Growth is the process of increasing in size – growing; broadening; thickening; widening; extending; lengthening; swelling; magnifying– you get the picture. MMPI has been wailing for several years now that without growth there is no hope. This week we saw some growth from 2 distinct sources – an expansionary budget and an old reliable MMPI construct.

Political commentators; opposition parties and sceptical doubters have all accused the government of giving away too much in one area and not enough in others. MMPI is not a political animal and has no desire to pick holes in Minister Noonan’s elaborate budgetary plan. Simply, we believe it marks a turning point where growth is firmly back on the agenda; and that makes a welcome change.

The other source of growth was MMPI’s Escalator Series 18 (Kick-Out 4), which matured this week after 12 months with a healthy 10% return from investing in the EuroStoxx50 index. The growth is tax exempt for pension investors and is liable to capital gains tax for personal investors @ 33% – a helluva lot lower than the retention tax on deposits.
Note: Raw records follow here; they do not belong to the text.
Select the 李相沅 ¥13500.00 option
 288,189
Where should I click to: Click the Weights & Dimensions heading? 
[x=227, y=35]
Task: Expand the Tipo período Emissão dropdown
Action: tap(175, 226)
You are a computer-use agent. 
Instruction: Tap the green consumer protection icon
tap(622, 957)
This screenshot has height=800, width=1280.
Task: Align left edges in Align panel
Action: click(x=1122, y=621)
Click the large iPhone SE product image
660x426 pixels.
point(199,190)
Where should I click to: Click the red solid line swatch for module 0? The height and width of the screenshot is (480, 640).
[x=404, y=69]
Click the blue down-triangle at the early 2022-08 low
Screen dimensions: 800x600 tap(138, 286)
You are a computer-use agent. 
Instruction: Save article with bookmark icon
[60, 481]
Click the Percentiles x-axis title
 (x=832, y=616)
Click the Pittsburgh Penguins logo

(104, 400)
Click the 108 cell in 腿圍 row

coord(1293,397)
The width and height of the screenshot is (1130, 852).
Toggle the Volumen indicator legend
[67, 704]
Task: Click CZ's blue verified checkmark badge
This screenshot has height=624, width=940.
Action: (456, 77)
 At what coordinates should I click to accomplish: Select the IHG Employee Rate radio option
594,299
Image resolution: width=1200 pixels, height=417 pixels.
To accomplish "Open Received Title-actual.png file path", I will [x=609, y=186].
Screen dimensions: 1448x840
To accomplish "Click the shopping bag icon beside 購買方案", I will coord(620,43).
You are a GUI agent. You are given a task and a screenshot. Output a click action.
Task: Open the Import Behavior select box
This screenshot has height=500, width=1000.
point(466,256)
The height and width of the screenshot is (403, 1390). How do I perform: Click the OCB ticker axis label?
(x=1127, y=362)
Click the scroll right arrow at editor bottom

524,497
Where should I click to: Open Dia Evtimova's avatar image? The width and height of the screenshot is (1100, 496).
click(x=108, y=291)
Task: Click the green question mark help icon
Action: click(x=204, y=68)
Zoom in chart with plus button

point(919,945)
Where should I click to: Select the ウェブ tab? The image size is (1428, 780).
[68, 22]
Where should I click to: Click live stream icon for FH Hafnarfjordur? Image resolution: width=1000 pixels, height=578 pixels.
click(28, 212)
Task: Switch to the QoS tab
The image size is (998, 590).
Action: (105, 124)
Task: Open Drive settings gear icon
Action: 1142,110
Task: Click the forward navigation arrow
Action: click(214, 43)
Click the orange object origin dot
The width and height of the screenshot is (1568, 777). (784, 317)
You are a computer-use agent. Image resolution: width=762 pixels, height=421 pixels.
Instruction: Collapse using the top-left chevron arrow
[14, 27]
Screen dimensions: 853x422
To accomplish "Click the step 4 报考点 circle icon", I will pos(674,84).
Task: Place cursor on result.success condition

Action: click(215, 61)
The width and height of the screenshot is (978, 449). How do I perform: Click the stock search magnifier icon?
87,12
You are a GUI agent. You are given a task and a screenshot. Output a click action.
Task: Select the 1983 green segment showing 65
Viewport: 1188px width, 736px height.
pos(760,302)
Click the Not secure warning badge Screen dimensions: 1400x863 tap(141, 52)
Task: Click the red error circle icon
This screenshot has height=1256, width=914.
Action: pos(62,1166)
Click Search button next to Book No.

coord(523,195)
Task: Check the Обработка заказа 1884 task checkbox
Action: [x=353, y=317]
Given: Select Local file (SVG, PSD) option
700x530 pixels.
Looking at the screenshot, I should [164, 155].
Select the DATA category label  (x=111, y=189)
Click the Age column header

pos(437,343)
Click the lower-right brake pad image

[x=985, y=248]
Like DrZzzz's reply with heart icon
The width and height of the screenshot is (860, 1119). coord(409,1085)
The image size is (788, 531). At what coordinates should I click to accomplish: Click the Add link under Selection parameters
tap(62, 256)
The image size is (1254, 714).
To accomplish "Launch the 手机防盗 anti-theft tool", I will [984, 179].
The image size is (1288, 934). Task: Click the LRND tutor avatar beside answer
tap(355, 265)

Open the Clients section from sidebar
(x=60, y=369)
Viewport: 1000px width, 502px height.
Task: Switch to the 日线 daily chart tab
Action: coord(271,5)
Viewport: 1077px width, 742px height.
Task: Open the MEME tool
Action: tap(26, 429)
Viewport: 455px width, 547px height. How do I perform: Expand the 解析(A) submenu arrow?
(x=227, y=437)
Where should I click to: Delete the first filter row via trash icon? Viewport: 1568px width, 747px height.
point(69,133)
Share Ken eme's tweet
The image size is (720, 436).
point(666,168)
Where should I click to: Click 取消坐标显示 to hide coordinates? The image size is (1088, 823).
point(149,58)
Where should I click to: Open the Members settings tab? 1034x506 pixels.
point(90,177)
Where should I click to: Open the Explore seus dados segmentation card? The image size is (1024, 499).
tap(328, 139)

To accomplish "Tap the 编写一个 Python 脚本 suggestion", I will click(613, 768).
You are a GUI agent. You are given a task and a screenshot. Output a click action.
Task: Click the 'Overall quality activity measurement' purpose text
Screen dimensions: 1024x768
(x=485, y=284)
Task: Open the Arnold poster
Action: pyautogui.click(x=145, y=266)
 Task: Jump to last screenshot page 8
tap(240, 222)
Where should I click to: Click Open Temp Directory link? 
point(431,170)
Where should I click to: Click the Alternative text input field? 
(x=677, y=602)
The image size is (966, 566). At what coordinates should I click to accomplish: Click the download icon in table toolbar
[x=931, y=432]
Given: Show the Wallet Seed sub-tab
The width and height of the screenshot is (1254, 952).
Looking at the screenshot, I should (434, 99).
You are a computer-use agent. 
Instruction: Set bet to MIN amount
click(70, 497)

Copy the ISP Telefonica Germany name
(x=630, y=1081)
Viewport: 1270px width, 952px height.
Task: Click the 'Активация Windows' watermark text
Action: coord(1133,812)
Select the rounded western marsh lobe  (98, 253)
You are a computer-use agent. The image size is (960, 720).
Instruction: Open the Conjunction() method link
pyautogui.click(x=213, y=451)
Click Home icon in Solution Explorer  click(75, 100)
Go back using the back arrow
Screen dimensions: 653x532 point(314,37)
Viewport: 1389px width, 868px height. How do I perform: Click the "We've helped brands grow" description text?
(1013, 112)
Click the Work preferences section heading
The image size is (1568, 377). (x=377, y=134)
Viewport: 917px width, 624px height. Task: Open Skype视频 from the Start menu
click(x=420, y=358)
An interesting result from the performance of Series 18 is that it returned 10%. Whereas a direct investment in the EuroStoxx50 index for the same period returned only 8.5%. There’s another demonstration of growth.

But back to the budget – Government intervention is a very hot topic. Even though we live in a civic society that allows freedom of expression and respect for individual primacy; we accept (whether unconsciously or not) fairly draconian rules that are laid down by the legislature – many of which are untested by the democratic process. A nonchalant visit to the pub determines that you cannot smoke; you cannot throw your butt on the ground outside; you must pay a hidden tax for your drink; you cannot drive home if you’ve been drinking; you cannot accept a lift from a designated driver unless the car is taxed and insured. In extremis, some people object to these impositions but by and large the majority conforms.

The elephant in the room, when it comes to conformity, is the health budget. Expenditure on health has a significant impact on the current finances of the country but it has an insuperable effect on future budgets because of the law of compounding. It is fruitless for a health minister to try to curtail expenditure in any given year when the costs continue to rise exponentially over time. Health is the elephant that will not reform unless a drastic re-think is implemented. This represents the wrong sort of growth – Ireland plc should tackle this issue NOW.

But back to MMPI again – the latest investment maturity was one of 7 products that matured in 2015 – all but 2 of them showed admirable growth ranging from 7% after 6 months to 23% after 12 months. The other 2 suffered pre-set maximum losses of just 5%. We have high hopes for one more early maturity in December; promising 8% growth after 12 months. QED, (that’s Latin – Ed).